Describing itself as a ‘springboard for young musicians’, Orchestre Ostinato is a Paris-based orchestral academy for young talent, designed to bridge the awkward gap between studying and the profession. The two-year apprenticeship offers paid opportunities for young musicians to get to know core orchestral repertoire through intensive rehearsals and concerts, in addition to participating in side-by-side schemes with established ensembles, including l’Académie de l’Opéra national de Paris, to build experience of the profession from within.
Alongside its regular concert work, performing everything from baroque to contemporary music, classical, ballet, and opera, Orchestre Ostinato undertakes many educational and community projects, an initiative that Chloé Dufresne, one of the orchestra’s five Artistic Directors, strongly believes in.
Dufresne, a conductor of international renown, having worked with the Helsinki Philharmonic Orchestra, Orchestre de Chambre de Paris, and Los Angeles Philharmonic, is now at the helm of Ostinato along with conductor Julien Leroy, pianist/conductor Jean-François Heisser, cellist Anne Gastinel and violinist Pierre Fouchenneret.
The appointment of five Artistic Directors of Ostinato was part of a recent announcement of a new direction for the orchestra, and I chatted to Dufresne about her hopes for the organisation and the vibrancy and versatility that having a varied board of directors inspires in the young participants.
Concert de l’Orchestre Atelier Ostinato Dvorak/Rimsky-Korsakov
How did you and the other Artistic Directors come to be involved with Orchestre Ostinato?
I knew Julien Leroy by name, but I’d never met him before. He contacted me and asked if I would be interested in this kind of orchestra, and how we could imagine a new musical direction full of new ideas.
We decided this orchestra should have new energy for its new era, a younger energy, one which also maybe should attract different players from different backgrounds and from different countries.
Julien Leroy and I take care of organising masterclasses, reading extracts from different symphonies, and conducting most of the concerts.

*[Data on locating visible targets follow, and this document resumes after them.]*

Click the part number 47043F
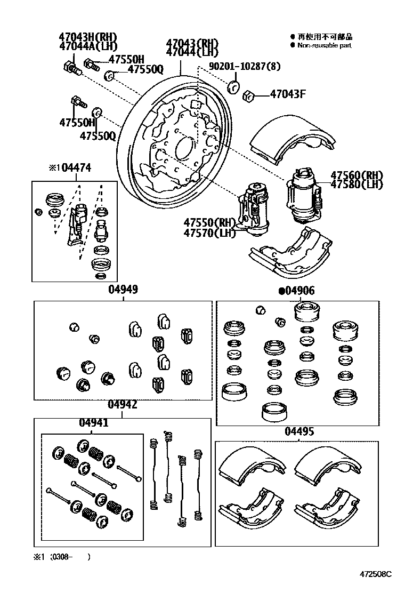[288, 95]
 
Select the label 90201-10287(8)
[245, 67]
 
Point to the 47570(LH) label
[209, 233]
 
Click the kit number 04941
[94, 423]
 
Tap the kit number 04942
[123, 405]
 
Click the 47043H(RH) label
[87, 37]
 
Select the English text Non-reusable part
[324, 46]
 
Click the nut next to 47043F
[247, 96]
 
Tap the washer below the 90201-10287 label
[233, 87]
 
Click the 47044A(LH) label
[87, 46]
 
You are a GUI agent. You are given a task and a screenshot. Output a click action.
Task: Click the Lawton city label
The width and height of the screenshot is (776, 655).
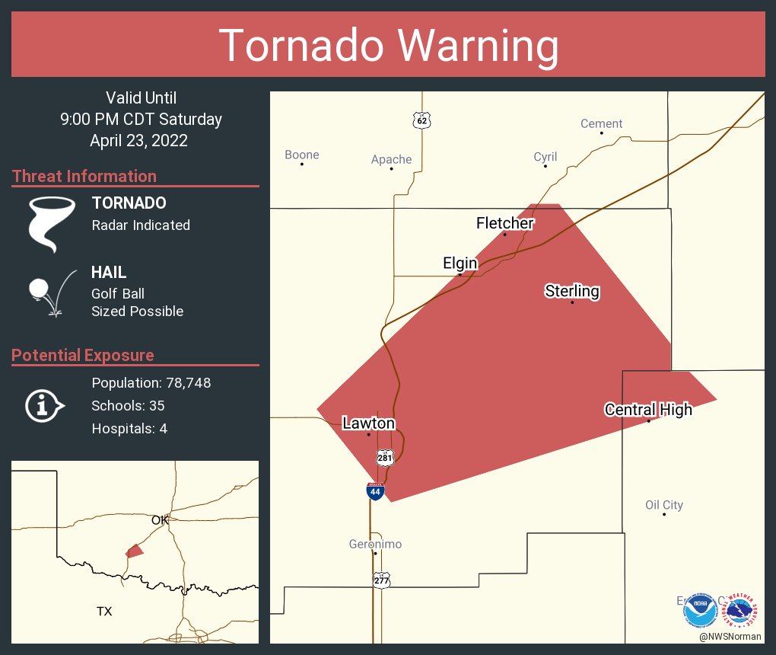click(x=368, y=423)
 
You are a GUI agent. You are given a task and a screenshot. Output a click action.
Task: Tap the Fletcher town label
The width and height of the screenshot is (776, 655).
click(x=504, y=223)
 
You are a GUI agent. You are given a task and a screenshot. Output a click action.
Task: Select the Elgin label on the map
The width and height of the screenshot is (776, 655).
click(x=460, y=264)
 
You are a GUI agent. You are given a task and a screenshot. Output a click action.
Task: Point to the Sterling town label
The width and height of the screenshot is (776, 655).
click(x=572, y=291)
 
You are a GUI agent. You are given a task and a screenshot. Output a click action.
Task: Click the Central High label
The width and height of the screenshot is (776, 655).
click(x=648, y=410)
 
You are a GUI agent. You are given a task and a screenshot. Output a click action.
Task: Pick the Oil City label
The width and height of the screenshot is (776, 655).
click(x=663, y=505)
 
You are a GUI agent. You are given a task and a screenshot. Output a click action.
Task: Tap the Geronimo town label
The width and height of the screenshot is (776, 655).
click(x=375, y=544)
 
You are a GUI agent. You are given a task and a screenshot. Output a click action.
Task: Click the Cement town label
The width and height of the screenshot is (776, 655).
click(x=601, y=123)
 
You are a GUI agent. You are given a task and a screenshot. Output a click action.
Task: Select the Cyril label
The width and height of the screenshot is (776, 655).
click(x=545, y=157)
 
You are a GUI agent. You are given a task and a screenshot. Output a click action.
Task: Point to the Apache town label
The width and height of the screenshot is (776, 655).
click(x=391, y=159)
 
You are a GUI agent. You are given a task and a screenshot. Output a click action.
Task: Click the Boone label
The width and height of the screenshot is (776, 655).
click(x=302, y=155)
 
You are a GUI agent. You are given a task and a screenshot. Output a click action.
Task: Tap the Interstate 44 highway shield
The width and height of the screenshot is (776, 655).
click(x=375, y=491)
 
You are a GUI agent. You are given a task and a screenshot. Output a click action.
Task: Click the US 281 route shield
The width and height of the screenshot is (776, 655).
click(x=384, y=457)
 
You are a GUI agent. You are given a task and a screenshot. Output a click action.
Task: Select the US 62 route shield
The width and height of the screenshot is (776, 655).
click(x=422, y=120)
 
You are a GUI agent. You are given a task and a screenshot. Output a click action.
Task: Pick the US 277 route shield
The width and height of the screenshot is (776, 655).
click(x=381, y=580)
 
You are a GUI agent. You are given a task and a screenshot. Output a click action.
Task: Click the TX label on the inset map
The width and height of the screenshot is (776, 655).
click(x=104, y=611)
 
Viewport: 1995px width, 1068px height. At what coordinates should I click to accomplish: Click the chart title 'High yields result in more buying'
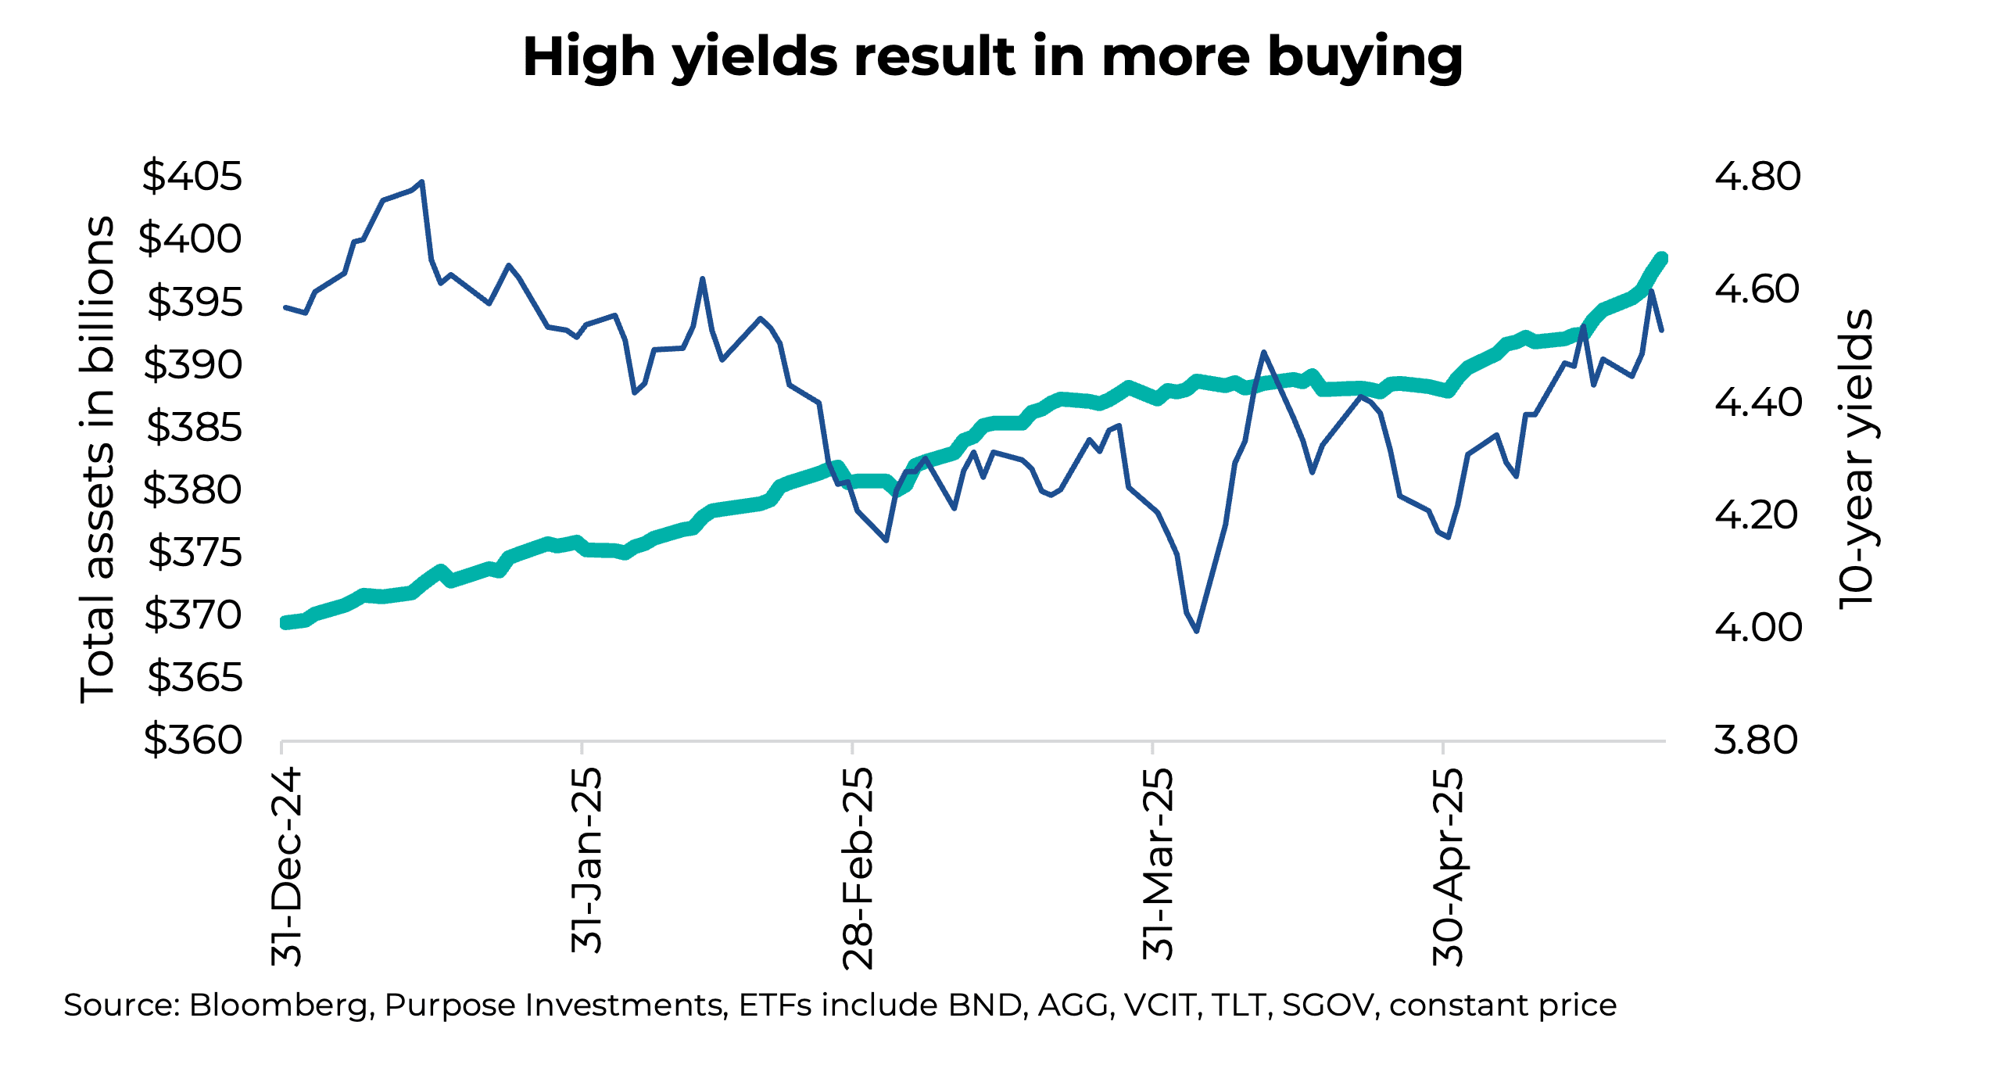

We also have our mentors, including Jean-François Heisser, and we also decided to have two soloists. We thought that we needed to have a good string level in the orchestra; Anne and Pierre have their careers but are also very involved in education and pedagogy.
We thought it would be a good idea for them to give masterclasses and be involved, so we asked them, and they accepted – and that’s how we became five people!
The range of projects that Orchestre Ostinato has is very inspiring. How important is the quality of adaptability in the musicians of today?
Adaptability is a big direction we want to take. Nowadays a player in an orchestra has to be able to play everything: contemporary music, baroque music, opera, and so on. To be a freelance player you have to do everything, and so of course this is something we develop a lot.
What do you hope for the young musicians to walk away with at the end of their two years at Ostinato?
I also hope that they leave as friends, that they play music as friends, and that they have a love of playing in an orchestra and playing with other people.
I’ve noticed that in France, we don’t have the culture that is in the UK or Germany of orchestral playing. We don’t have that many apprenticeships or situations where we play in orchestras, and so this ‘collective’ thing is something that can really be developed in our society in France.
So, I wish that all the players who pass the audition to be in Ostinato finish with a love of orchestras and that they all win jobs in orchestras after that!
En Musique pour plus d’humanité au Grand Palais Ephémère
Any project you’re excited about in particular?
There is one project that we do every year, a big social project where prison residents join the orchestra to play percussion with us. Every week we do workshops in prisons to teach percussion and then we join together on stage to perform.
There are many groups like this with whom we work every week, including in prisons and with refugees. We have a big concert with all of these people and the orchestra, and this is a very profound project. There isn’t the same audience as usual, it’s not the same players, and everybody takes something from this event.
Last year when I did it, I felt like it was really important to do and very significant. This is a project that we will keep, every year, in a prominent place.
We are also planning to have a side-by-side project with a professional orchestra, where we’ll have one-to-one coaching. This lets us do concerts with big orchestras, and I think it will be amazing. I’m really looking forward to these collaborations so much.
In educational scenarios, the teacher often learns something about themselves, alongside the learning the students absorb from the teacher. Is there anything you’ve learned about yourself from these young people during this process?
I haven’t worked so much with this year’s orchestra yet, but there are many things. I’m inspired by their love of music and their motivation to do something perfectly. When we think we’re being picky or demanding as conductors they still want to learn and still want to do it.
This is something I really want to keep for myself, year after year, because I have noticed that with professional orchestras it can be harder to get what you want, and I really felt that the younger players have motivation, but also hope. We have to figure out how to keep this joy. I think we are all responsible for our joy, and this is something that young people have naturally. When we become older, we need to preserve and cultivate this.
The musicians in Ostinato won’t have played many of these pieces before, so there is no tradition in them, and we can do whatever we want, it’s very free. This is very powerful, in a way, and for all of us five directors, to see how things can be done differently from how we’re used to doing them is wonderful.